Nog steeds ben ik in Thailand en de Gemini staat nog steeds op de kant. De refit is een flinke onderneming gebleken met veel las-, schilder- en timmerwerk wat overwegend na elkaar moest plaatsvinden. Ze verknallen anders elkaars werk of zitten elkaar in de weg. De situatie nu, eind week 25, is dat het las- en schilderwerk zo goed als klaar is (nog een klein lasklusje en het gasbun en de kuipvloer moeten nog in de verf). We hebben 9 dagen op droog weer moeten wachten. De regen is de spelbreker. De blauwe band en de topcoat van het dek moesten al een tweede keer worden geschilderd vanwege een te vroege regenbui. En als het hier regent komt het ook met bakken uit de hemel. Phon de timmerman heeft tijdens de regendagen in zijn werkplaats de teakbankjes en het vloertje voor de pantry al in delen in elkaar gezet. Sinds vrijdag is hij aan het timmeren op de Gemini en de nieuwe teakbankjes zitten er in.
Behalve de zware regenval was het een tegenslag dat de verf op de dodger (dekhuis) meekwam met het lostrekken van de tape (alles wat niet geschilderd moet worden wordt met plastic en tape ingepakt). Daar is geen primer gebruikt, was de opmerking van mr.San. Het extra werk leverde een vertraging op van een week. Het prutswerk van Tom, een werf (IYC) in Nieuw Zeeland die in 2010 aan de Gemini heeft gewerkt, blijft me tot hier achtervolgen.
Erg jammer was het bericht van Kindofblue dat Dick aan zijn dikke darm moet worden geopereerd. Zij zullen pas volgend jaar naar Zuid Afrika zeilen. We zouden samen opvaren en dat is dus nu van de baan.
Rob van de Stamper is terug in Boatlagoon nadat zijn vrouw Mieke in Nederland aan kanker is overleden. Hij is duidelijk niet van plan bij de pakken te gaan neerzitten en is bezig van de Stamper zijn boot in plaats van onze boot te maken. Ook hij gaat volgend jaar richting Kaapstad.
De beste tijd om de Indische oceaan over te steken is inmiddels voorbij. Dan had ik nu op de Cocos eilanden moeten zitten. De kans dat ik straks in ruig weer terecht kom, is nu wel groter geworden. Een hoopvol bericht was dat Troy, een vriendje van Kimberley, misschien als opstapper meegaat.

· · · · ·

Vereiste werkzaamheden —
**a.** Geef alle landen die in de tekst over de refit van de Gemini worden genoemd.
**b.** Beantwoord over de tekst over de refit van de Gemini de volgende vragen:
(i) Hoeveel dagen moest er op droog weer worden gewacht?
(ii) Hoeveel vertraging leverde het extra werk aan de dodger op?
(iii) Waar had de schrijver nu moeten zitten om de Indische oceaan in de beste tijd over te steken?

· · · · ·

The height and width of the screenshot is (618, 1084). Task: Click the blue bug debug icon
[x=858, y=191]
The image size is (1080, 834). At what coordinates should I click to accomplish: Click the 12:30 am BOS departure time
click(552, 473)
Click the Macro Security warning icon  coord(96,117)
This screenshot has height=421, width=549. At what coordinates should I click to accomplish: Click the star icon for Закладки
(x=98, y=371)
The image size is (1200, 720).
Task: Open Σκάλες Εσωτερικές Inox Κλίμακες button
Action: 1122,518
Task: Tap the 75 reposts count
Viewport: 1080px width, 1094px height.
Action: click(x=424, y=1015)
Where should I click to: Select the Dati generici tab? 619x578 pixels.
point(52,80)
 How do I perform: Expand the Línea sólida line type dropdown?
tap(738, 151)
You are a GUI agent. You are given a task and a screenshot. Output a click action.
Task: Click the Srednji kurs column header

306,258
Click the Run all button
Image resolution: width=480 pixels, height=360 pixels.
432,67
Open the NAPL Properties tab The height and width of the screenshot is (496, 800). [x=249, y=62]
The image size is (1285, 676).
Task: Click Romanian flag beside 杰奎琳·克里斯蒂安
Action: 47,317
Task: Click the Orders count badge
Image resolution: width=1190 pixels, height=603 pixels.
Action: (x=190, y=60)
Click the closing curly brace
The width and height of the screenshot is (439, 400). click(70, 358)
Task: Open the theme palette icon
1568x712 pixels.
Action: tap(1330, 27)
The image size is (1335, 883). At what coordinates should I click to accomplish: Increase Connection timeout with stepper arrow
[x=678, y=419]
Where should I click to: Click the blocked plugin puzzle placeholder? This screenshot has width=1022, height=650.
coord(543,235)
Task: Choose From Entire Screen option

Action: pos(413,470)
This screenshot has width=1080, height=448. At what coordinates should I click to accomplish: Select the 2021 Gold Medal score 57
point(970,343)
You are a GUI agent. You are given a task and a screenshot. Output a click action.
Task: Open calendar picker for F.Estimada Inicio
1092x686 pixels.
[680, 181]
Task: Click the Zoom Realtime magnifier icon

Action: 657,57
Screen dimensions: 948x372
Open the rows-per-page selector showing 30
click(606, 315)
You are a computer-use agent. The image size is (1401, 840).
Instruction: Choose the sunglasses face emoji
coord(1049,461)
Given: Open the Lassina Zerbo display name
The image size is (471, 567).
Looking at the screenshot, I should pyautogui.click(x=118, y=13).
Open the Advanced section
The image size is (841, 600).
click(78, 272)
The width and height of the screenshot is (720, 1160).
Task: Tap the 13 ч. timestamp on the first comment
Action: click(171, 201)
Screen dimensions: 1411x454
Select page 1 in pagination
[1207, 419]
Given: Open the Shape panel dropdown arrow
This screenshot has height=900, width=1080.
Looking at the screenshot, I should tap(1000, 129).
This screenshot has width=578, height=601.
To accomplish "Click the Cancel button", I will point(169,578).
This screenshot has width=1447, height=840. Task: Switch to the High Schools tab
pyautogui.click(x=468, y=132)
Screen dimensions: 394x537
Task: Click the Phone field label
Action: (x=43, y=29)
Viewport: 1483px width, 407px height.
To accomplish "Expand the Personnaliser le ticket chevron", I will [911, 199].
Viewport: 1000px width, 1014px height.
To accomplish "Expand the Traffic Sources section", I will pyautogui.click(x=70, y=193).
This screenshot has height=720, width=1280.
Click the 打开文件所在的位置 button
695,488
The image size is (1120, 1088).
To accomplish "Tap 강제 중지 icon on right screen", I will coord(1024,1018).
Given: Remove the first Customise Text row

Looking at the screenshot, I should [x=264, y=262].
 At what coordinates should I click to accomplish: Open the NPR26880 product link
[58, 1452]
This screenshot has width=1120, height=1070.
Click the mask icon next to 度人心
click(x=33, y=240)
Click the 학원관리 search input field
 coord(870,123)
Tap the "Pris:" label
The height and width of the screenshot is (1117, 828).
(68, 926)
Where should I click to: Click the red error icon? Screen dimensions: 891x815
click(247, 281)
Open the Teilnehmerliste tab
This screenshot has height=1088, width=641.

· · · · ·

Antwoorden opdracht —
**a.** Thailand, Nieuw Zeeland, Zuid Afrika, Nederland

**b.**
(i) 9 dagen
(ii) Een week
(iii) Op de Cocos eilanden